◆ WHAT YOU WILL DO
The listing below holds a line with "Image resolution: width=872, height=2576." and a later line with "Payment Options (56, 2314)". Write out those two lines and every line between them, exactly, and nothing else.

◆ DATASET EXCERPTS
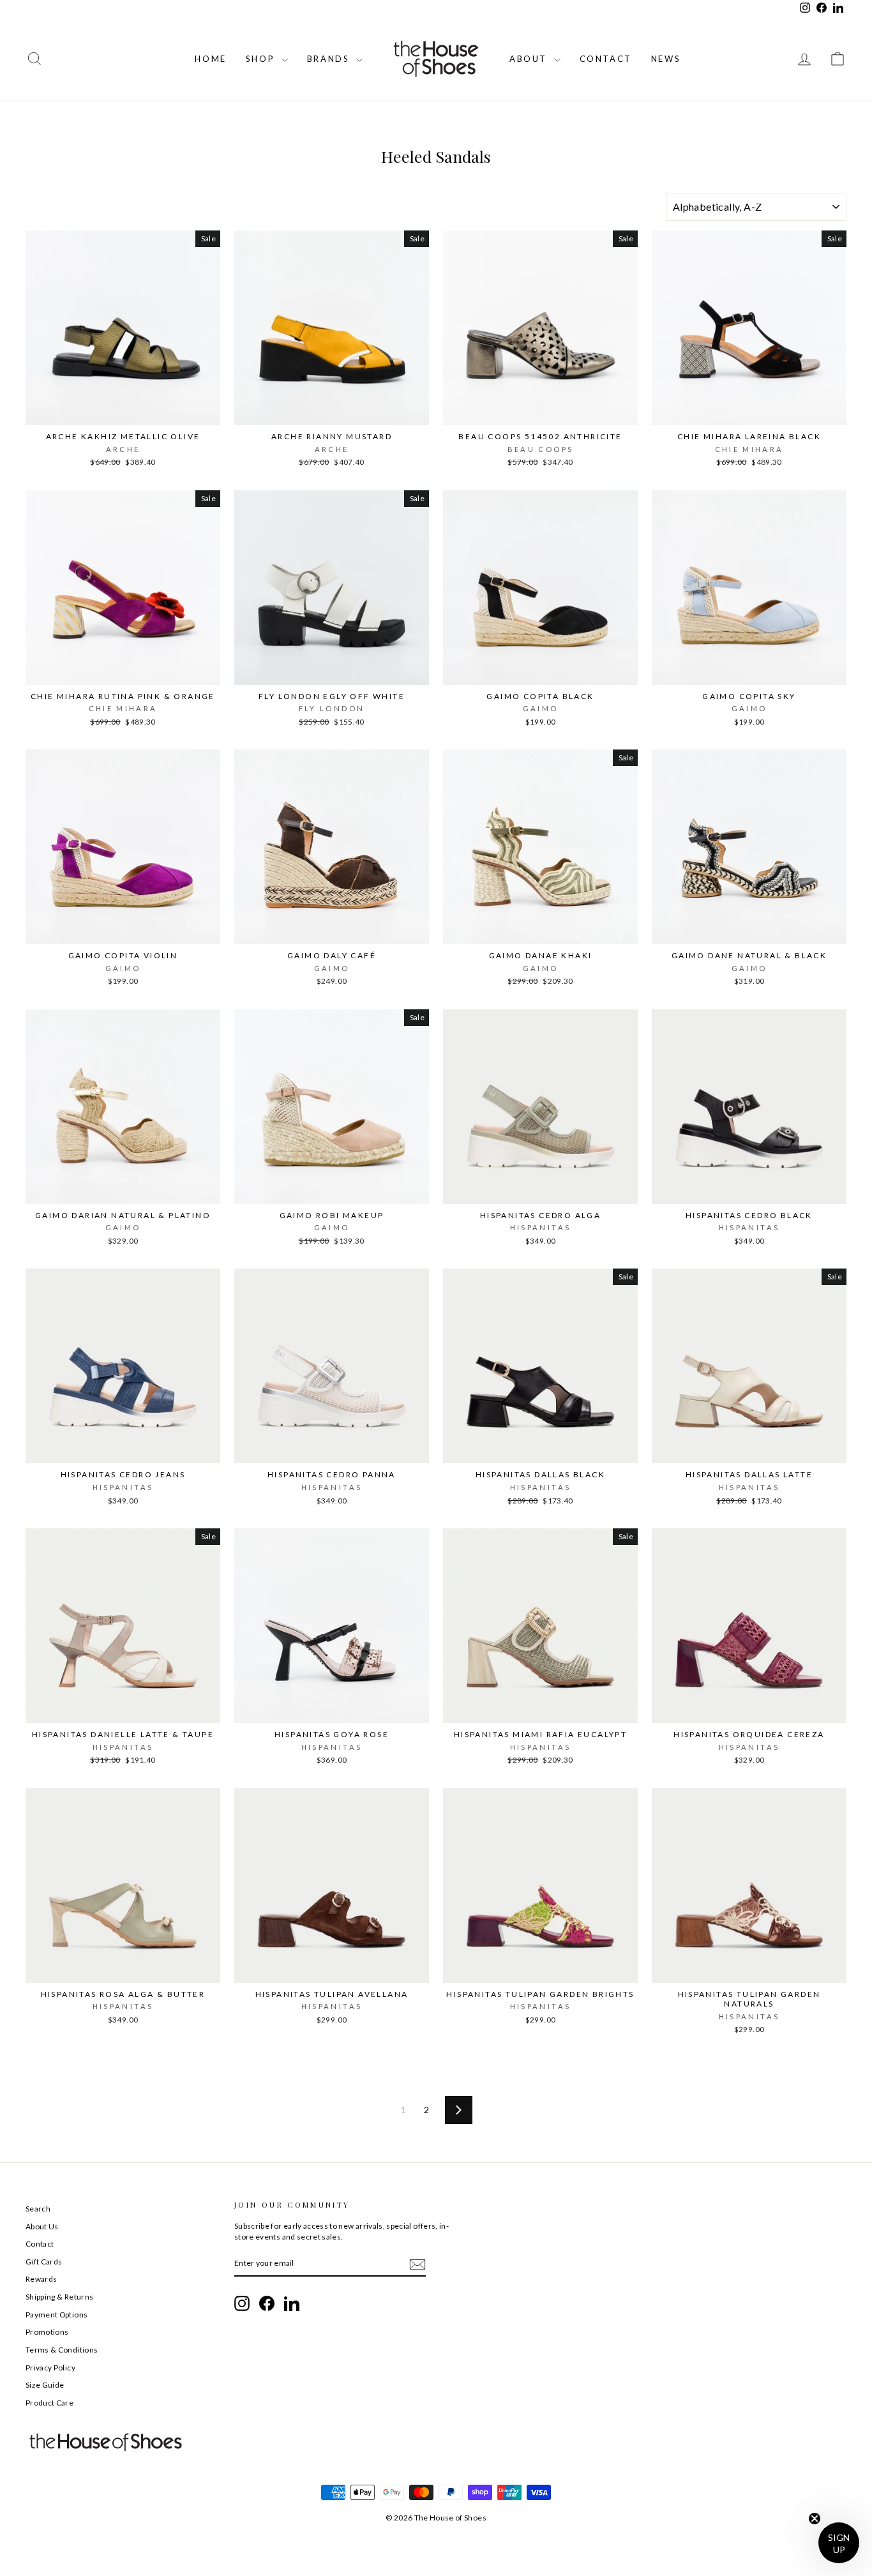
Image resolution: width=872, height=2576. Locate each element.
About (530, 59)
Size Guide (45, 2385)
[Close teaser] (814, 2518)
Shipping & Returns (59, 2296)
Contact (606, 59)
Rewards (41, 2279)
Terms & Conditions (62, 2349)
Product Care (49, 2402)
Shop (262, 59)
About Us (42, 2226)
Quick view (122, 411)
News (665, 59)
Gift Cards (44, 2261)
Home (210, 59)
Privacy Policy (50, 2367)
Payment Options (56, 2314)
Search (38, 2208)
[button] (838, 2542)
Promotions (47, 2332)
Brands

==

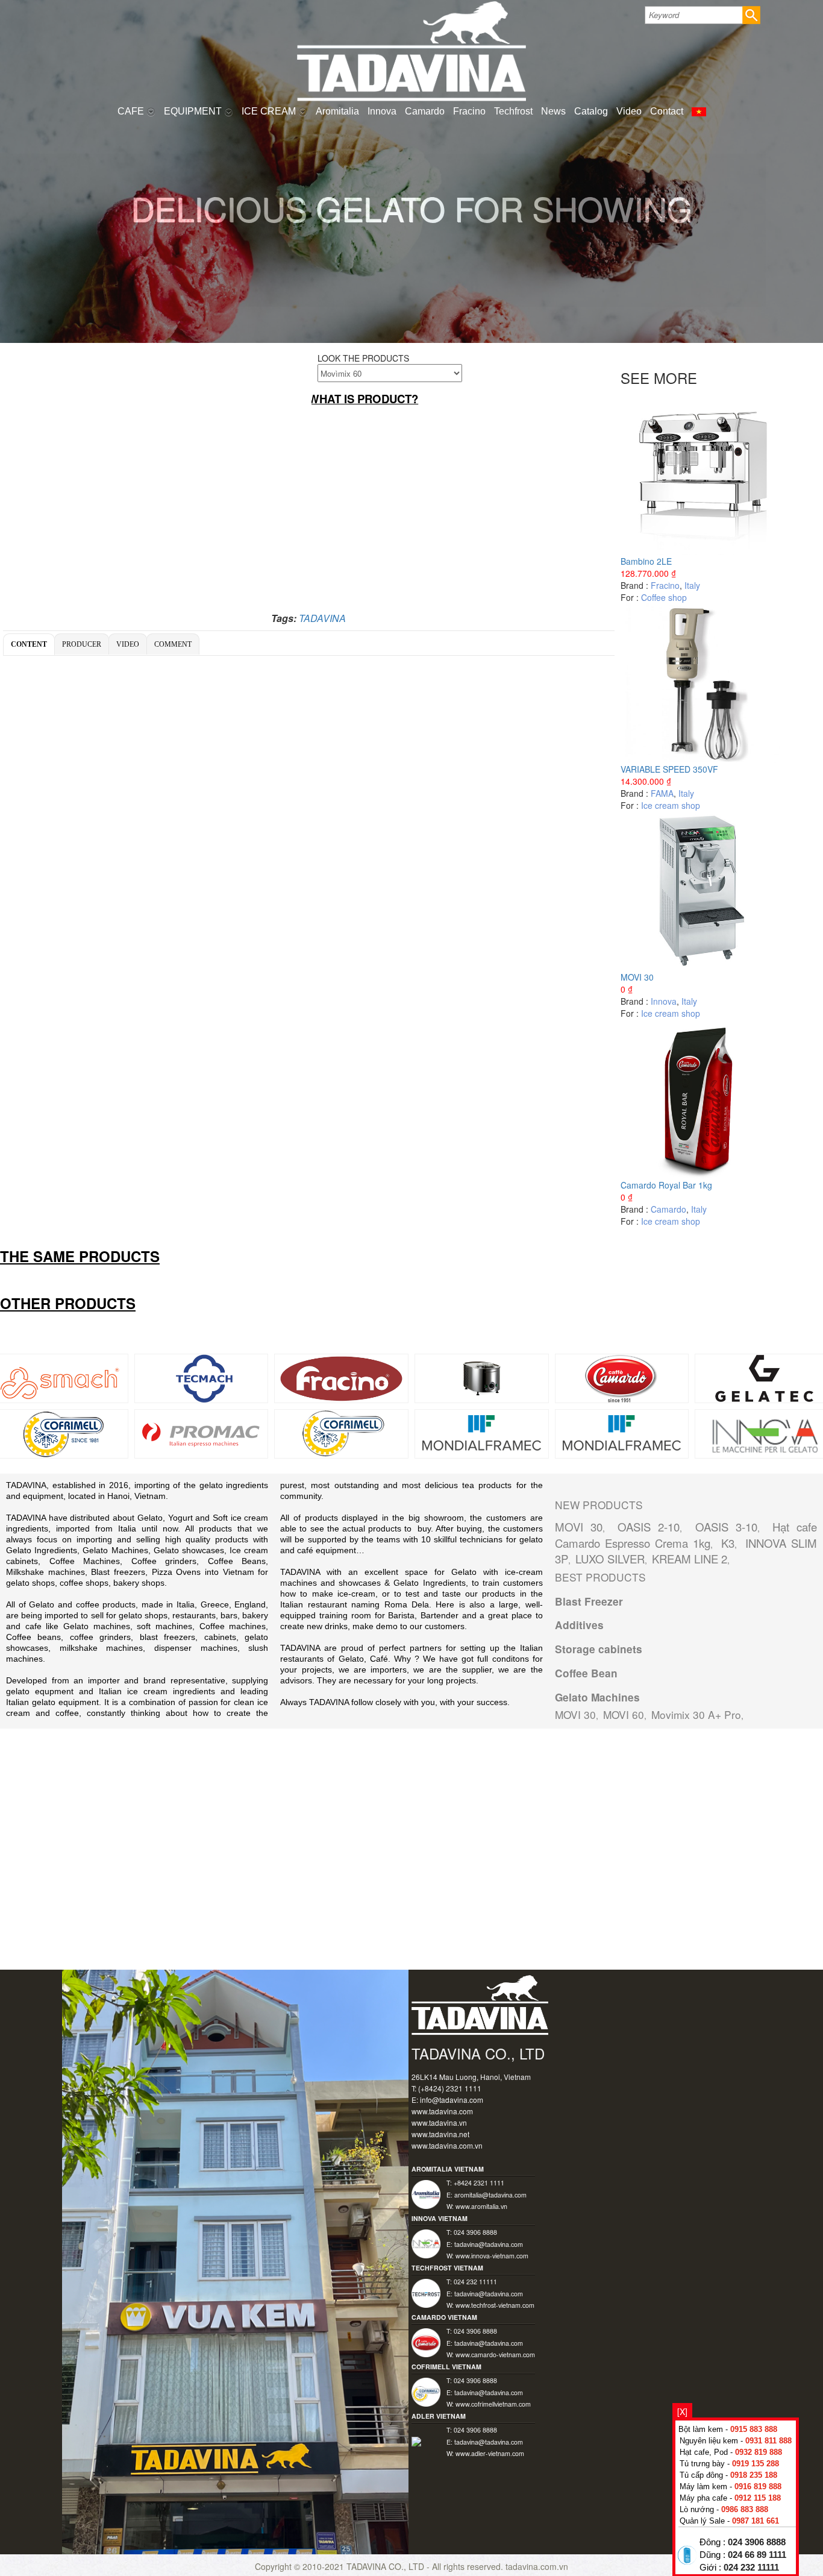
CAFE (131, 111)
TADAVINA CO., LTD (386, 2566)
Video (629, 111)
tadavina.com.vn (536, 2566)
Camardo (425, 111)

◆ EXERCISE OUTPUT
Image resolution: width=872, height=2576. Locate each element.
About (530, 59)
Size Guide (45, 2385)
[Close teaser] (814, 2518)
Shipping & Returns (59, 2296)
Contact (606, 59)
Rewards (41, 2279)
Terms & Conditions (62, 2349)
Product Care (49, 2402)
Shop (262, 59)
About Us (42, 2226)
Quick view (122, 411)
News (665, 59)
Gift Cards (44, 2261)
Home (210, 59)
Privacy Policy (50, 2367)
Payment Options (56, 2314)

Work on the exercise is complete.